(Dataset entries)
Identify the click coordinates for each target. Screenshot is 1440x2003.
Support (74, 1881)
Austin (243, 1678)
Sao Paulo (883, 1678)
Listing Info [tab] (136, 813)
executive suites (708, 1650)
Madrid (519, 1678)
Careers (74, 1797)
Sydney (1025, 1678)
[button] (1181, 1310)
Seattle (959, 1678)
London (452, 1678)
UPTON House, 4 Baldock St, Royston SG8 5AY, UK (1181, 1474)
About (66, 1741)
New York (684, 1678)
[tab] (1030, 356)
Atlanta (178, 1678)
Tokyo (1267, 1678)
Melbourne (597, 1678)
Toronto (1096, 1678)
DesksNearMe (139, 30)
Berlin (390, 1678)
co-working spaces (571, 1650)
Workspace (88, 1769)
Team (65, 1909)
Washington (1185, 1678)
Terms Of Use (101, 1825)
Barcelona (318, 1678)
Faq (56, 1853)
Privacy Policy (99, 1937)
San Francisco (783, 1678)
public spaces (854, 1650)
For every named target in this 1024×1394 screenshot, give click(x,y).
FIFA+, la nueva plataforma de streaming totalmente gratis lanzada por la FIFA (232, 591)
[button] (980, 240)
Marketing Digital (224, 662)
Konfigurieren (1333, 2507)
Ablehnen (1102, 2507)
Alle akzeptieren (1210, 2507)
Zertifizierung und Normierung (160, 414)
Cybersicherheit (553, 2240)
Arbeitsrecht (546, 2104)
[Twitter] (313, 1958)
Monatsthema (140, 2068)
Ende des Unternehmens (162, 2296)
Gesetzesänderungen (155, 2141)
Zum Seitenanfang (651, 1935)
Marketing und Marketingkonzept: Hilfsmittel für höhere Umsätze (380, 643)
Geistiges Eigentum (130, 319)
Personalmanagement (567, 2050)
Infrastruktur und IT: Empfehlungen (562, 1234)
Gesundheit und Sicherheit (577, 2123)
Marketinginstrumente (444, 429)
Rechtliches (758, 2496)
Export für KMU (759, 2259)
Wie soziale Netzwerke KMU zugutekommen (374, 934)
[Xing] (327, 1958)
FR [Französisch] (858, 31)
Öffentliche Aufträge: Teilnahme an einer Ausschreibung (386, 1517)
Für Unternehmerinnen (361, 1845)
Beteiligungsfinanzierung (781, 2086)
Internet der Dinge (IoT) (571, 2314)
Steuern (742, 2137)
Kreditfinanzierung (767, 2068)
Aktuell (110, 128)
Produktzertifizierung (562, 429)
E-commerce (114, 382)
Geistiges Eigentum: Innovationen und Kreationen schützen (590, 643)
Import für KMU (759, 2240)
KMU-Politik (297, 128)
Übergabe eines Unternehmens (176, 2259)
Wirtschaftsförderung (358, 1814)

◆ **PROBLEM REQUIREMENTS**
Can you rewrite all of the items above so that every "[button]" becomes "[icon]" and nothing else changes?

◆ **IN RESPONSE**
Identify the click coordinates for each target. Screenshot is 1440x2003.
Support (74, 1881)
Austin (243, 1678)
Sao Paulo (883, 1678)
Listing Info [tab] (136, 813)
executive suites (708, 1650)
Madrid (519, 1678)
Careers (74, 1797)
Sydney (1025, 1678)
[icon] (1181, 1310)
Seattle (959, 1678)
London (452, 1678)
UPTON House, 4 Baldock St, Royston SG8 5AY, UK (1181, 1474)
About (66, 1741)
New York (684, 1678)
[tab] (1030, 356)
Atlanta (178, 1678)
Tokyo (1267, 1678)
Melbourne (597, 1678)
Toronto (1096, 1678)
DesksNearMe (139, 30)
Berlin (390, 1678)
co-working spaces (571, 1650)
Workspace (88, 1769)
Team (65, 1909)
Washington (1185, 1678)
Terms Of Use (101, 1825)
Barcelona (318, 1678)
Faq (56, 1853)
Privacy Policy (99, 1937)
San Francisco (783, 1678)
public spaces (854, 1650)
For every named target in this 1024×1394 screenshot, give click(x,y).
FIFA+, la nueva plataforma de streaming totalmente gratis lanzada por la FIFA (232, 591)
[icon] (980, 240)
Marketing Digital (224, 662)
Konfigurieren (1333, 2507)
Ablehnen (1102, 2507)
Alle akzeptieren (1210, 2507)
Zertifizierung und Normierung (160, 414)
Cybersicherheit (553, 2240)
Arbeitsrecht (546, 2104)
[Twitter] (313, 1958)
Monatsthema (140, 2068)
Ende des Unternehmens (162, 2296)
Gesetzesänderungen (155, 2141)
Zum Seitenanfang (651, 1935)
Marketing und Marketingkonzept: Hilfsmittel für höhere Umsätze (380, 643)
Geistiges Eigentum (130, 319)
Personalmanagement (567, 2050)
Infrastruktur und IT: Empfehlungen (562, 1234)
Gesundheit und Sicherheit (577, 2123)
Marketinginstrumente (444, 429)
Rechtliches (758, 2496)
Export für KMU (759, 2259)
Wie soziale Netzwerke KMU zugutekommen (374, 934)
[Xing] (327, 1958)
FR [Französisch] (858, 31)
Öffentliche Aufträge: Teilnahme an einer Ausschreibung (386, 1517)
Für Unternehmerinnen (361, 1845)
Beteiligungsfinanzierung (781, 2086)
Internet der Dinge (IoT) (571, 2314)
Steuern (742, 2137)
Kreditfinanzierung (767, 2068)
Aktuell (110, 128)
Produktzertifizierung (562, 429)
E-commerce (114, 382)
Geistiges Eigentum: Innovationen und Kreationen schützen (590, 643)
Import für KMU (759, 2240)
KMU-Politik (297, 128)
Übergabe eines Unternehmens (176, 2259)
Wirtschaftsförderung (358, 1814)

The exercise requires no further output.